Monday, May 18, 2015

Sarbanes-Oxley Act: A Necessary Evil

The Sarbanes-Oxley Act was introduced in July, 2002 as a reaction to the internet bubble, auditing failure of Arthur Andersen and a number of major accounting scandals such as Enron, and Worldcom in order to restore the confidence of domestic and foreign investors by improving the accuracy and reliability of corporate disclosures. The bill, supported by all senators with the exception of the abstaining Jesse Alexander Helms, Jr (Senate. Gov, 2002), detailed additional responsibilities and accountability of a public corporation’s board of directors, increased the severity of penalties for fraud and misconduct, and enabled the SEC to enforce stricter regulations and introduce the Public Company Accounting Oversight Board (PCOAB) to ensure the independence and compliance of auditing firms.

The economic consequences of the introduction of the act such as increased compliance cost (Eldridge et al 2004), de-registration and re-privatization of listed US companies (Engel et al 2007), increased auditing fees, loss of business focus and the increased political and regulatory implications has exposed the Act to large criticism and condemnation. Some of these arguments include the existence of markets for corporate takeover and managers (Jensen, 1986). They are stipulated to work by incentivizing the efficacy of corporate governance rules, and facilitate greater accountability of directors to their investors. In addition the market for lemons (Akerlof,1970), assume that the market would punish those corporations that withdraw financial disclosures. Another argument is the classic free-rider problem that ensues due to the availability of a public good (Baumo,1952), this might lead to oversupply of information as consumers do not bear the cost. In addition, the market is viewed as efficient (Fama, 1969) therefore the invisible hand (Smith, 1776) is assumed to ensure that optimal provision of accounting information is attained through supply and demand. Finally, the introduction of the Sarbanes-Oxley act is thought to limit companies from choosing the most representative accounting methods for their operations

Other researches tend to view the act as a necessity, they debunk the possibility of an oversupply of accounting information as free markets historically tend to provide suboptimal information (Beales et al 1988). Furthermore, free-markets tend to support those with resource power at the expense of the vulnerable. The argument that the market is efficient on average ignores the right of those that may lose everything and those vulnerable to fraudulent organizations. Lastly, the Sarbanes-Oxley act enhances uniformity and comparability of accounting information.

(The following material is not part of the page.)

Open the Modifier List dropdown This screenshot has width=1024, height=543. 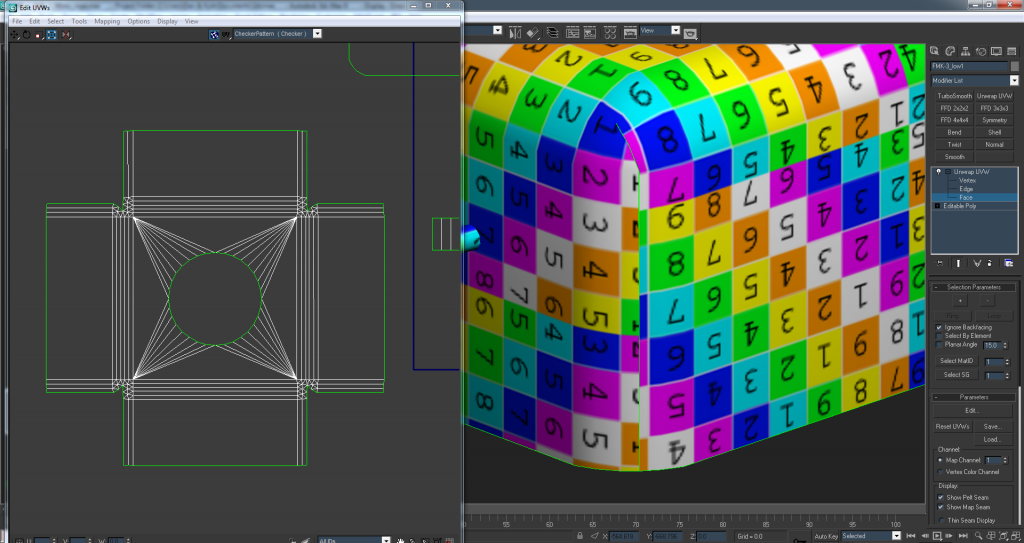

The benefits of the Act to individual investors and corporations is difficult to accurately quantify due to their indirect and preventive nature however, studies from Butler/Ribstein (2006) assert that investors could diversify their stock investments, efficiently managing the risk of a few catastrophic corporate failures, whether due to fraud or competition and when each company is required to spend a significant amount of money and resources on SOX compliance, this cost is borne across all publicly traded companies and therefore cannot be diversified away by the investor. A number of senators have expressed that the at SOX was an unnecessary and costly government intrusion into corporate management that places U.S. corporations at a competitive disadvantage with foreign firms, driving businesses out of the United States (Paul & Huckabee , 2005) . It can however be expected that the constant revision of SEC and PCAOB requirements and technological improvement would drive down the compliance cost and the corresponding reduction in cost of equity across the capital market would justify the enactment of the act.